# Dirt 2 - Savegames migrieren



## jokergermany (24. Dezember 2009)

Ich zocke momentan auf meinem Laptop und mein Vater auf seinem Rechner.

Ich würde gerne mein Speicherstand in den Rechner meines Vaters migrieren.
Also so, dass ich auch auf seinen Rechner weiterzocken kann, aber er auch seins weiterspielen kann.

Dieser Hyroglyphen-Savegameordner hilft mir leider nicht weiter...


----------



## Klutten (25. Dezember 2009)

Nur als kleiner Hinweis an dich. Außerhalb des Marktplatzes werden hier keine Threads gepusht. 

Zudem solltest du dich mal gedulden. Nur, weil mal einen halben Tag niemand geantwortet hat, bedeutet dies nicht, dass dir keiner helfen will oder kann.


----------



## blade333 (28. Dezember 2009)

....habe ähnliches problem. möchte meine alten spielstände wiederherstellen da ich von vista auf win 7 umgestiegen bin. habe hier eine anleitung gefunden, die aber bei mir nicht funktioniert.

[Sammelthread] Colin McRae: DiRT 2 - Seite 37 - Forum de Luxx

1. Copied my corrupt My Games\DiRT 2 folder to a safe place.
2. Started the game and created a new profile, overwriting the corrupt one. Watched intro (yawn).
3. Quit the game and created a backup of the new, clean My Games\DiRT 2 folder.
4. Copied all my original PB... folders back to the newly created My Games\DiRT 2 folder. Ran the game, which didn't complain about any corruption. So far so good, but the game is still at the beginning.
5. Copied half of the files from my Autosave0 folder to My Games\DiRT 2. Ran the game to check for corruption. If everything was OK, I copied in half of the remaining files and so on. If there were problems, I restored the clean data files created at step 3. The idea was just to go through a process of elimination to find the bad file.
6. In my case, only the file NXDSMWW was corrupt. All the others were fine.
7. By this stage, all of my original save data were back in My Games\DiRT 2 except for the NXDSMWW file. All my single player data was restored (tracks, cars, achievements etc.) and my multiplayer level was intact.

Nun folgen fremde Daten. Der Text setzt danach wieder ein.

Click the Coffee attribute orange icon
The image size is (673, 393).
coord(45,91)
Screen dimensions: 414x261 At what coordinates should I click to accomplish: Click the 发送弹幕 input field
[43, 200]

hoffe jemand hat einen besseren vorschlag.


----------



## push@max (12. Januar 2010)

Vielleicht hilft dir das hier weiter.


----------



## shyne (4. März 2010)

so viel feedback von den fragenden


----------



## Gateway (22. April 2010)

Ist der oben beschriebene Weg immer noch die einzige Lösung?
Kannja nicht sein das das so kompliziert ist.


----------



## Own3r (25. April 2010)

Altes Savegame in My Games\DiRT 2 kopieren und fertig! Bei mir hat es so funktioniert. Man kann auch ein neues Profil anlegen und das alte drüberbügeln.


----------



## Gateway (29. April 2010)

So einfach jetzt?
Ich konnte die Spiele vom Rechner am Laptop nicht starten mit der vorgehensweise.
Mal sehen ob das jetzt geht.


----------



## Galford (30. April 2010)

Also bei mir ging es nur, wenn ich es so gemacht habe:

"try copying the live profile together with the savegame. try this:

copy from your laptop (or PC) to your pc:
C:\Users\<username>\AppData\Local\Microsoft\XLive
C:\Users\<username>\Documents\My Games\DiRT2"

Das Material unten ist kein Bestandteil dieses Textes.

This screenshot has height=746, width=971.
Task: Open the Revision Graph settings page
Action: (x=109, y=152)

Export/Import savegame - Codemasters Forums


Je nach Spiel (Batman: AA) muss man auch kopieren:
C:\Users\<username>\AppData\Local\Microsoft\GFWLive

Bei Dirt 2 müsste aber reichen die beiden Oberen zu kopieren.


----------



## Gateway (30. April 2010)

Der "Username" ist aber auf dem Laptop ein anderer als auf dem PC, führt das zu Problemen?


----------



## push@max (30. April 2010)

Own3r schrieb:


> Altes Savegame in My Games\DiRT 2 kopieren und fertig! Bei mir hat es so funktioniert. Man kann auch ein neues Profil anlegen und das alte drüberbügeln.

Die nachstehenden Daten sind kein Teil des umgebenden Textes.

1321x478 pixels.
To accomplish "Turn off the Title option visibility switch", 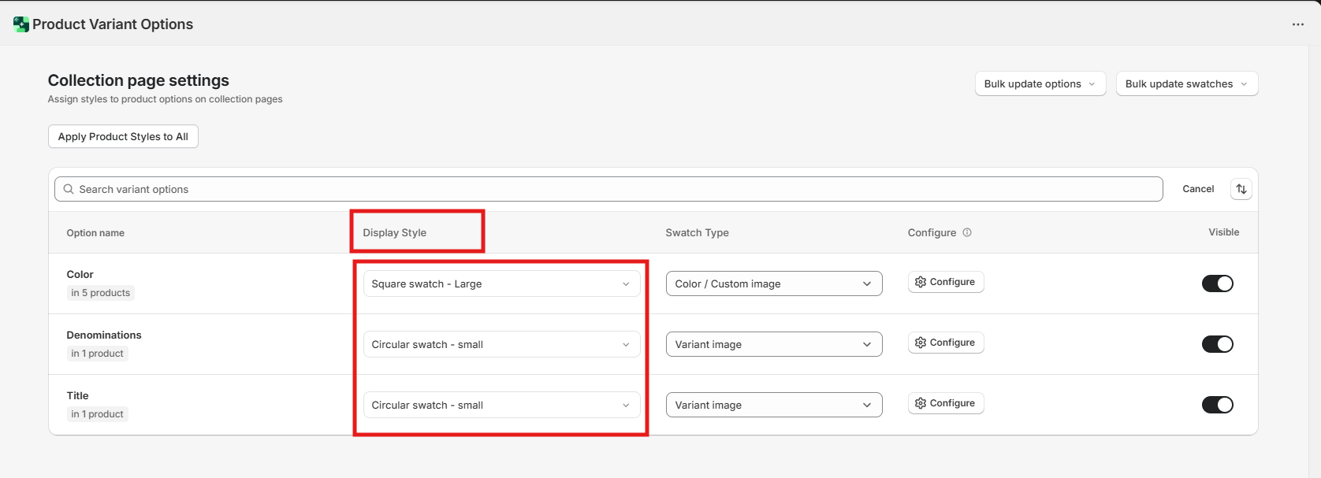I will 1217,405.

So einfach hat das bei mir nicht funktioniert.

Mit keiner Lösung konnte ich die SaveGames retten...da hieß es einfach *Neuanfang*


----------



## Gateway (30. April 2010)

Genau das ist das Problem. Ich will ja nicht jedesmal wenn ich das System neu mache bei Dirt neu beginnen.


----------



## push@max (13. Juni 2010)

Ich stehe jetzt erneut vor dem Problem mit den Savegames bei DIRT 2.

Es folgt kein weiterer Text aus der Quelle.